◆ Text section
The lack of opportunities during July had been somewhat telegraphed. After his big season with the Chiefs (12 starts was the most by any Kiwi second-rower in Super Rugby last year), the selectors wanted to give Vaa’i the opportunity to freshen up and get over a niggly Achilles injury that had plagued the latter half of the campaign.

In a similar vein, Vaa’i knew that opportunities would present themselves in Australia, especially with Whitelock remaining home in New Zealand.

“There was a bigger picture in the long run,” he acknowledged. “During those July tests I was too hard on myself. I was trying to rush the process to get back on the field but I needed to have that hard conversation with myself, really, to tell myself that I wasn’t right yet.”

Vaa’i earned his first minutes of the year against the Wallabies in the third Bledisloe Cup test, then started two weeks later against Argentina.

It was on the end-of-year tour that his season really came to life, however, when Barrett and Tuipulotu returned to New Zealand and Vaa’i became the third-most senior lock in the squad.

“I found out that Scooter [Barrett] and Patty were going home and [forwards coach] John Plumtree just sat me down and said, ‘This is a perfect opportunity for you to get some game time’. I was also given a new role in the lineouts, coming up with strategies there.”

Thankfully, that was something Vaa’i already had a little bit of experience with in 2021, with a similar role being undertaken earlier in the season with the Chiefs.

Tupou Vaa’i. (Photo by Getty Images)

“I had to play a bigger role because Mitchell Brown – who was playing lock in 2020 – was playing loosie now. I had to lead the lineouts a few times and call the lineout a few times, which is something I wasn’t really used to, but it’s a part of my game I need to grow.”

That included against the likes of Crusaders pairing of Barrett and Sam Whitelock, who boast almost 250 Super Rugby caps between them, in the third round of the Aotearoa competition.

◆ Records supplied

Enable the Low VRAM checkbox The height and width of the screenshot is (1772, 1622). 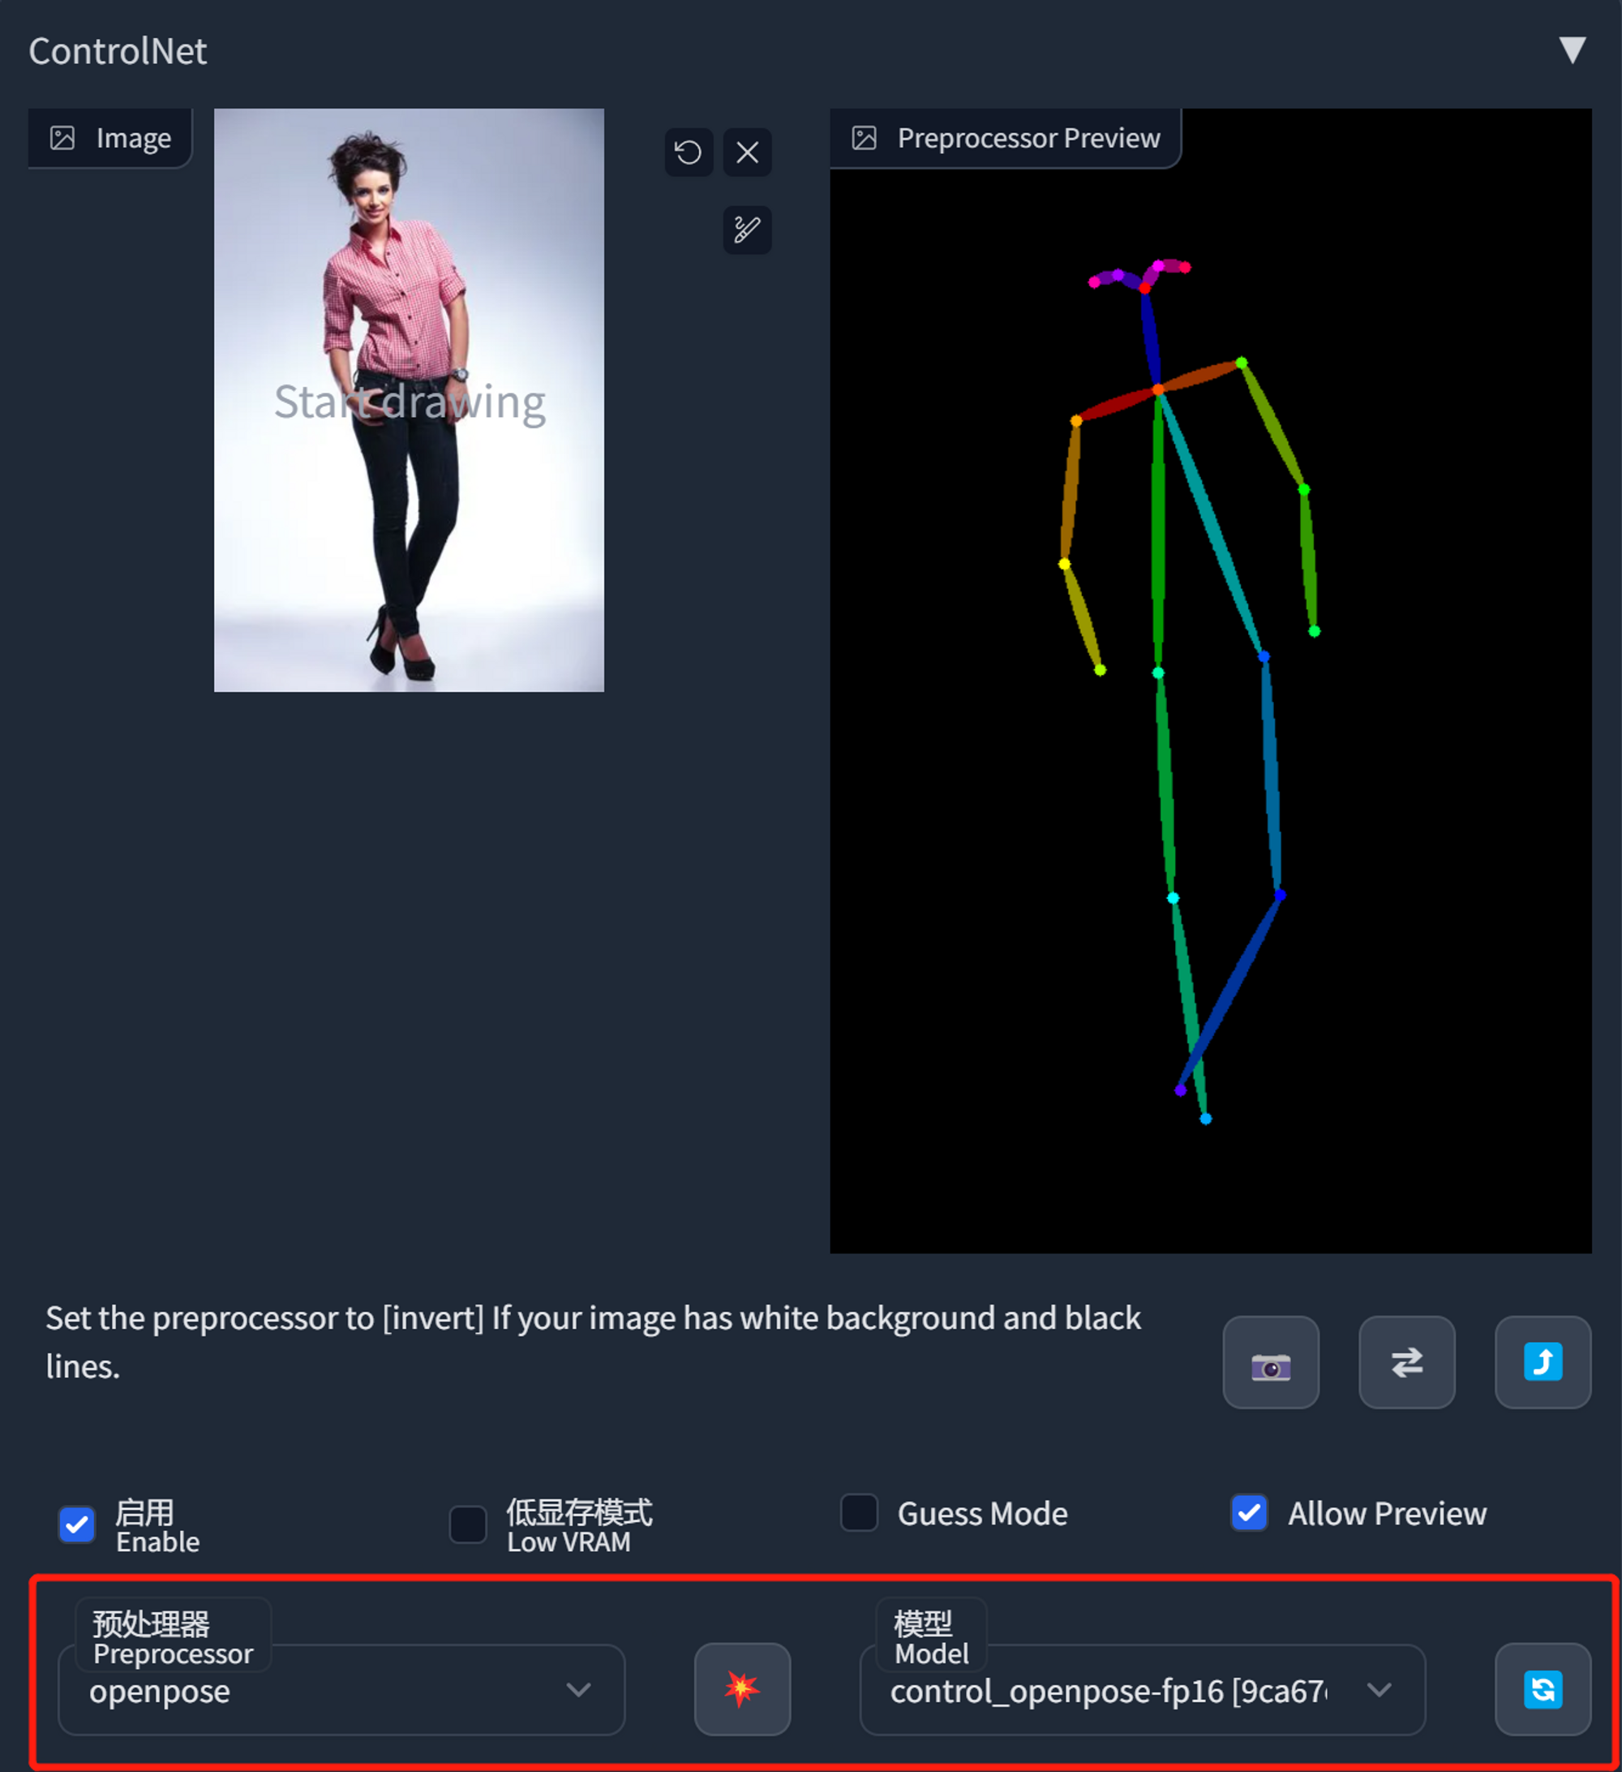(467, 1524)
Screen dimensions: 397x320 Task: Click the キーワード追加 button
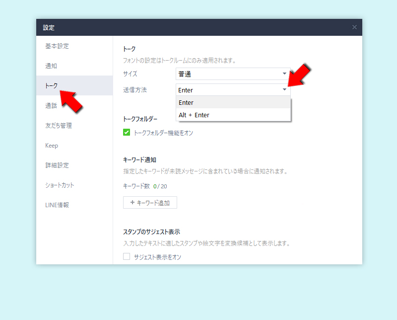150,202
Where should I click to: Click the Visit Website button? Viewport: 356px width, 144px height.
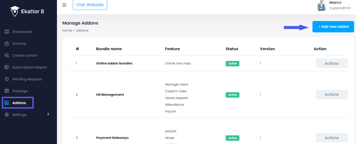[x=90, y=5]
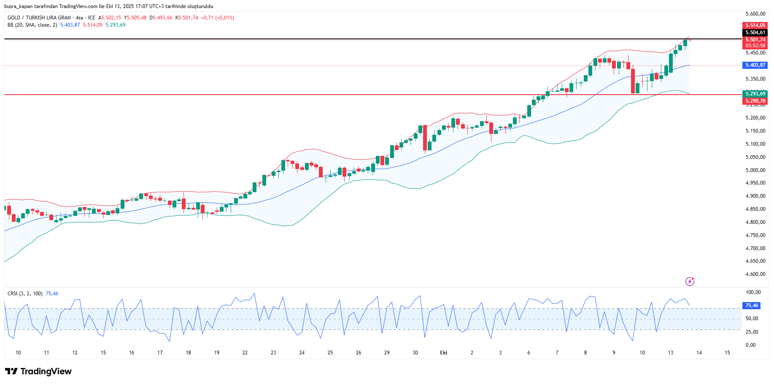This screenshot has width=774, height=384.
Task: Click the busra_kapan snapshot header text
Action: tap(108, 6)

* * *

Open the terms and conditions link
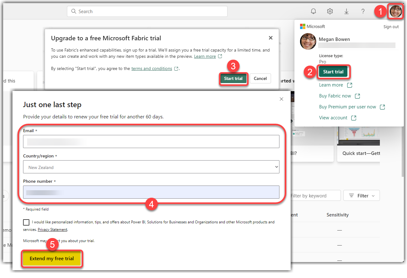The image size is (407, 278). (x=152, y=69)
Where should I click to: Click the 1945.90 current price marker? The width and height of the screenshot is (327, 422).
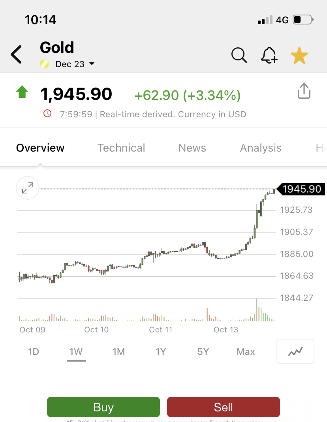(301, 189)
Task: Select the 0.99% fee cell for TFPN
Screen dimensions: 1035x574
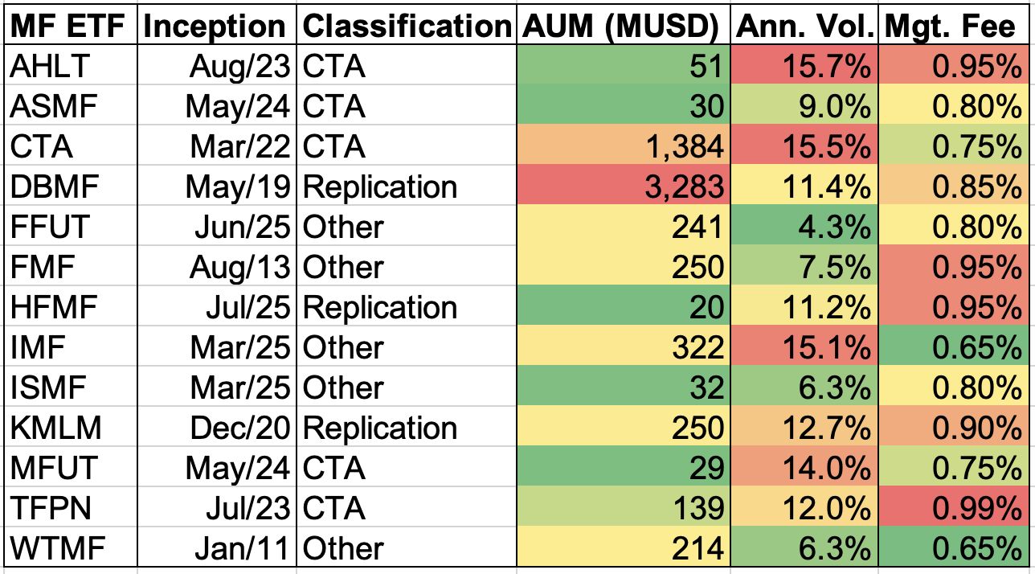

◆ Problem statement
Copy the rugby article from "The lack of" up to and including "later against Argentina.", switching "opportunities" to "chances" wherever it occurs.

◆ Answer to the problem
The lack of chances during July had been somewhat telegraphed. After his big season with the Chiefs (12 starts was the most by any Kiwi second-rower in Super Rugby last year), the selectors wanted to give Vaa’i the opportunity to freshen up and get over a niggly Achilles injury that had plagued the latter half of the campaign.

In a similar vein, Vaa’i knew that chances would present themselves in Australia, especially with Whitelock remaining home in New Zealand.

“There was a bigger picture in the long run,” he acknowledged. “During those July tests I was too hard on myself. I was trying to rush the process to get back on the field but I needed to have that hard conversation with myself, really, to tell myself that I wasn’t right yet.”

Vaa’i earned his first minutes of the year against the Wallabies in the third Bledisloe Cup test, then started two weeks later against Argentina.